On the boat deck, he went straight to the starboard rail again. Some, but not all, of the lifeboats had lights. What must the ship, sinking hard at the bow, look like from out there on the water? Did they believe it now, those people in the boats who had protested leaving the ship? Did they finally understand that the great
Titanic
, the unsinkable ship, was actually going under? Or were they still telling themselves that it would somehow be saved?

You’re
still hoping, a voice inside him said. You can’t imagine yourself dying before your twentieth birthday, and you haven’t accepted the truth, even with the deck like a slantboard beneath your feet and icy black water slurping its way up the stairwell like a thirsty dragon.

The sight of the flat, black water below him, staring up at him as if to say, I’m waiting patiently, filled Max with terror as icy as he knew the ocean itself had to be. Because no one else on deck was panicking visibly, he fought to control it.

It’s just, he told himself silently, calmly, that I would have liked to see my parents once more. He pulled his coat collar up against the cold. We parted on less than pleasant terms. I would have liked the chance to make things right between us. And I wanted to see Elizabeth again.

But of course that wasn’t all it was, and Max knew it. The plain truth was, it maddened him that men were still standing silently around him, though their faces were strained and pale, when to him, it seemed they should all have been screaming, “It isn’t fair, it just isn’t fair! We don’t want to go down with this ship! We want to be saved! Someone save us, please!”

Angry tears stung his eyes and he turned away from the rail. He watched for a few moments as crewmen began wrestling to untie the only boat left that Max could see, a collapsible boat with canvas sides lashed to the top of the officer’s quarters. It came crashing down, and landed upright. While the men were working at attaching it to the falls of the nearest davit, Captain Smith approached with a megaphone, calling out, “Well, boys, do your best for the women and children, and look out for yourselves.”

Suddenly, the bow of the
Titanic
began to plunge swiftly, sending a tremendous wave of water washing aft from the forward end of the boat deck.

Here it is, Max thought, his heart stopping as the terror took over. Oh, god, here it comes! Though he thought he had been prepared, he was stunned by the sheer bulk of the solid wall of water as it swept over the ship. Screams and shouts for help filled the air around Max.
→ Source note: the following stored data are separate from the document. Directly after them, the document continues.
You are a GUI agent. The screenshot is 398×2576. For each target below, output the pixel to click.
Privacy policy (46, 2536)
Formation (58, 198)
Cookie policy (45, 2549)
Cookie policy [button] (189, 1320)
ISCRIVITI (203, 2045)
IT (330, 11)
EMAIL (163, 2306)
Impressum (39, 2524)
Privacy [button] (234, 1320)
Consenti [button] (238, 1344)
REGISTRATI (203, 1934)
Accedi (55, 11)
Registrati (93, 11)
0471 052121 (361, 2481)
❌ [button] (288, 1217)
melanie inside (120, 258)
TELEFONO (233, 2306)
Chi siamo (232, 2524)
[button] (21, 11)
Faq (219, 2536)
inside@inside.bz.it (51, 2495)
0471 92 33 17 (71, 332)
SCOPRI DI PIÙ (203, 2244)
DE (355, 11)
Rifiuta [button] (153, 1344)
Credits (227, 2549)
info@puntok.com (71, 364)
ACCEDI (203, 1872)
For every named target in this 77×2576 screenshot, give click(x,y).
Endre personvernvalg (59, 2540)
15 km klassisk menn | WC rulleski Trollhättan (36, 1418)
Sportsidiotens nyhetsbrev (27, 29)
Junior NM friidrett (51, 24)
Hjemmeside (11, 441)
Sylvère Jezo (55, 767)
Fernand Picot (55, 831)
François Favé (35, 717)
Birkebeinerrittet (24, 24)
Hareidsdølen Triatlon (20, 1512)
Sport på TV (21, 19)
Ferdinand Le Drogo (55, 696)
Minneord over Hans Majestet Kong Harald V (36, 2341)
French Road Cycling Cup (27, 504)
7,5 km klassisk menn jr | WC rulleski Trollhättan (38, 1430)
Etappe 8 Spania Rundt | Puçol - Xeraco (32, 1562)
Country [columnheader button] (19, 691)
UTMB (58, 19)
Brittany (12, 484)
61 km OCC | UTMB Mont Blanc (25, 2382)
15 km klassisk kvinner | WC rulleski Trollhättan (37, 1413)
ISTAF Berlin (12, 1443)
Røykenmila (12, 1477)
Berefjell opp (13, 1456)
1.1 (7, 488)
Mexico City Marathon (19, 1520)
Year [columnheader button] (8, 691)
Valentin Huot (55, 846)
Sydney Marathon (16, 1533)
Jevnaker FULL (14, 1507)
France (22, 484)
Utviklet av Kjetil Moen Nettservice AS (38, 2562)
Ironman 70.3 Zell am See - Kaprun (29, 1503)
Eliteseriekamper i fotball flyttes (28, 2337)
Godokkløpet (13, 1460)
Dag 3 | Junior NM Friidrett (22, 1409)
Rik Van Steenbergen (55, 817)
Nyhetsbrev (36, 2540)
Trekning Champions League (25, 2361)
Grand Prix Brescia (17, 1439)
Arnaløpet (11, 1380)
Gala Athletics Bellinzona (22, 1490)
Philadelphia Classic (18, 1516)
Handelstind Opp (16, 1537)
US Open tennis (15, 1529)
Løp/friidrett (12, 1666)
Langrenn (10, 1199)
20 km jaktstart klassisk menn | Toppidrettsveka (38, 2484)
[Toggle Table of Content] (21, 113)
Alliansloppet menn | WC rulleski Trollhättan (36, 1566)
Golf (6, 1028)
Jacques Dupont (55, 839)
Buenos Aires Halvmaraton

All semblance of calm, dignified acceptance of their fate vanished as those still on deck, completely panicking under this horrendous threat, scrambled to find safety.

There was none.

Fighting despair, Max sprang like a cat for the roof of the officers’ quarters…and made it, clutching at its edges with desperate fingers. Once there, he hung on grimly, his head turned slightly to one side to watch below him.

There was that split second or two when a valiant steward, his eyes on the wall of water coming at him, shouted for someone to cut the forward falls as people scrambled into a collapsible boat. Once seated, several people hastened to obey the steward’s order. But they had barely loosened the falls when the solid wall of water slammed into them, scooping them up and yanking them back out of the boat. The collapsible was picked up and carried, slamming against a davit, then drifting into the forward funnel as the bridge disappeared under water. The last Max saw of the boat, it was floating away with only a few occupants remaining inside. He could do nothing for himself but hold on.

Although Elizabeth’s boat, number six, had pulled well away from the ship, Katie and Paddy’s boat, number four, was still close enough to hear a steadily increasing roar, like the bellow of a wounded animal, coming from the ship.

She tugged on Paddy’s sleeve. “What is that fearful noise?”

“Don’t know,” he answered, but a man sitting next to him said in halting English, “Things falling now. Ship tilting, big things fall, bump into each other. Piano. Chair. Table. Big things. Dishes, too. Lotsa broken things. Lotsa broken glass. One big mess. Lotsa noise.”